In chapter 12 of The Just Men of Cordova (1917) by Edgar Wallace, the author was describing the situation of two horses, Nemesis and Timpolino, in the betting on horse racing:

The previous day, on the opening of the racing season, his stable had run a horse in a selling plate, and it was encouraging that this animal, though carrying top weight, beat his field easily. It was this fact that had brought Nemesis to the position of short-priced favourite.

Gresham himself had very little money upon her; he did not bet very heavily, though he was credited with making and losing fabulous sums each year. He gained nothing by contradicting these rumours. He was sufficiently indifferent to the opinions of his fellows not to suffer any inconvenience from their repetition.

But the shortening of price on Nemesis was a serious matter for the connection of Timbolino. They could not cover their investments by “saving” on Nemesis without a considerable outlay.

I found by searching, and through this link, that the one, who "saves" in betting, makes something like "reserve betting" on another horse, to insure he won't lose all his investment. But I still don't get the meaning of this bolded statement. And what's the connection between the team of Timpolino and the betting on Nemesis?

  • Don't forget to tag your questions with the title of the book, and with meaning if it's a question about the meaning of words or phrases. – Gareth Rees Nov 5 '20 at 13:21
  • Ok, Gareth. Thanks for this note. – Ahmed Samir Nov 5 '20 at 13:22

The word “saving” is being used in this sense:

save, v. 13.d. transitive. Horse Racing slang. To hedge so as to protect (a person, esp. oneself, or one’s bets) from loss, or so as to recover (a certain sum) out of one’s losses (upon a horse). Also intransitive: to hedge one’s bets.

Oxford English Dictionary

To figure out how to apply this sense, we need to look at the preceding sentence:

But the shortening of price on Nemesis was a serious matter for the connection of Timbolino.

Here “connection” is used in this sense:

connection, n. 7. A body, or circle of persons connected together […] by commercial relations

Oxford English Dictionary

“The connection of Timbolino” is thus the group of people who have a commercial interest in the performance of the horse: that is, the group of people who have placed bets on it. This includes Sir Isaac Tramber, the owner of Timbolino, and we soon learn that he has placed a heavy bet on his horse.

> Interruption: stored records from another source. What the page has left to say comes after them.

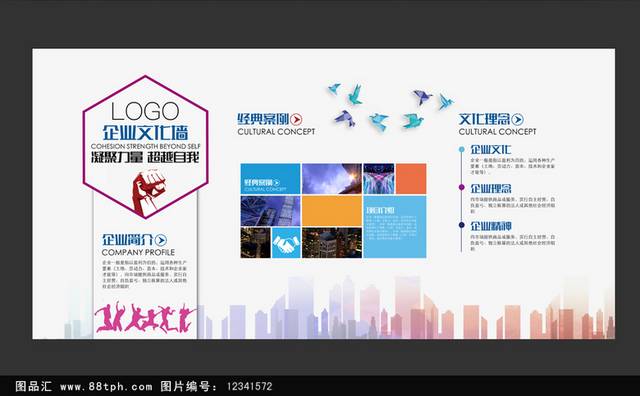Click the red-orange square tile
Viewport: 640px width, 396px height.
click(x=411, y=178)
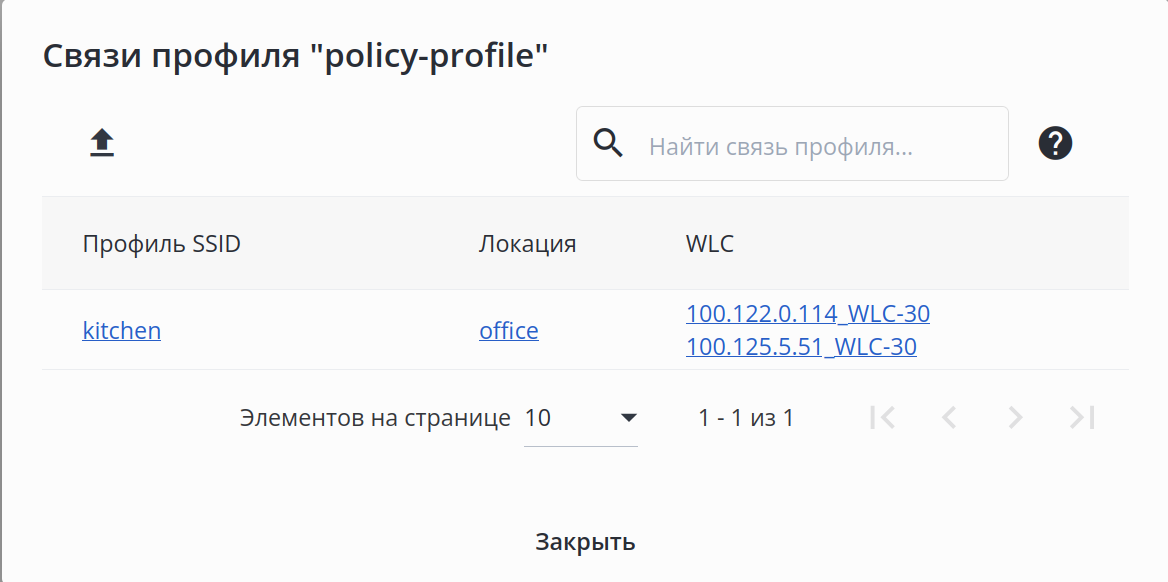This screenshot has width=1168, height=582.
Task: Click the '1 - 1 из 1' range label
Action: point(745,418)
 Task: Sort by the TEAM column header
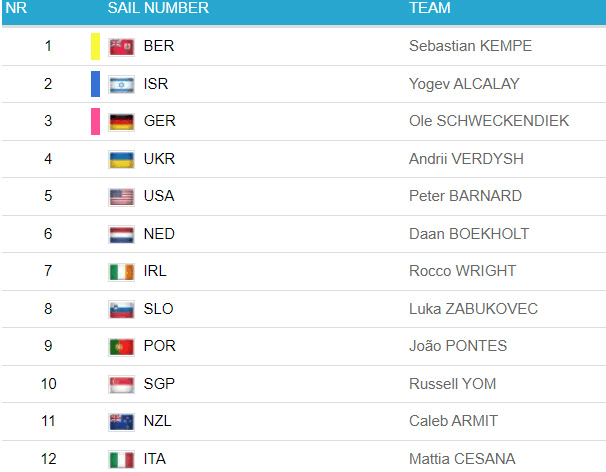[430, 8]
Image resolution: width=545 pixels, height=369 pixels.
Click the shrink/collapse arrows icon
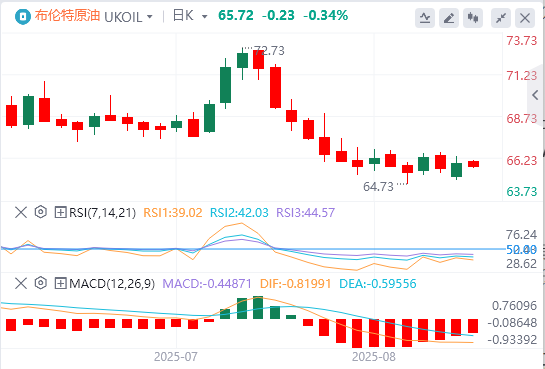[501, 18]
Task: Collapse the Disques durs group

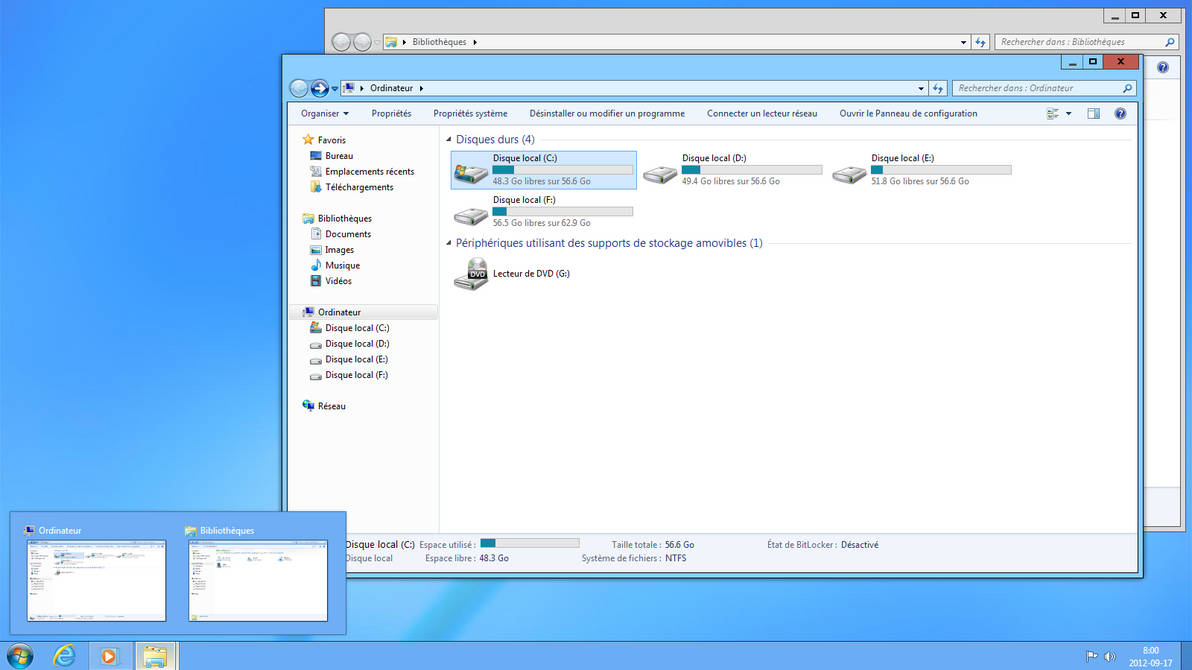Action: pyautogui.click(x=449, y=140)
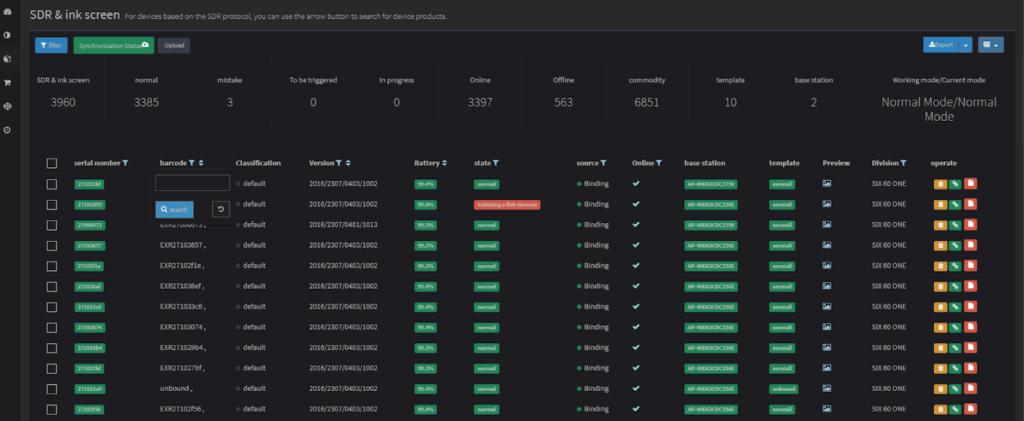Click red document icon in first row
Screen dimensions: 1024x421
coord(971,184)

We have also been told that the bookmakers have reduced the odds on Nemesis, making it the “short-priced favourite”. This has two bad consequences for Sir Isaac. First, it suggests that Nemesis has a better chance of winning the race than Timbolino, and so he is likely to lose his bet. One way that he could cope with this possibility would be to “hedge” or “save” his position by placing a second bet on Nemesis. Then whichever of these horses wins, his losses on the one will be compensated by his winnings on the other. (Of course if neither horse wins, then Sir Isaac’s losses will be doubled.) Second, the shorter the odds, the bigger the “saving” bet will need to be in order for the potential winnings on Nemesis to compensate for the potential losses on Timbolino.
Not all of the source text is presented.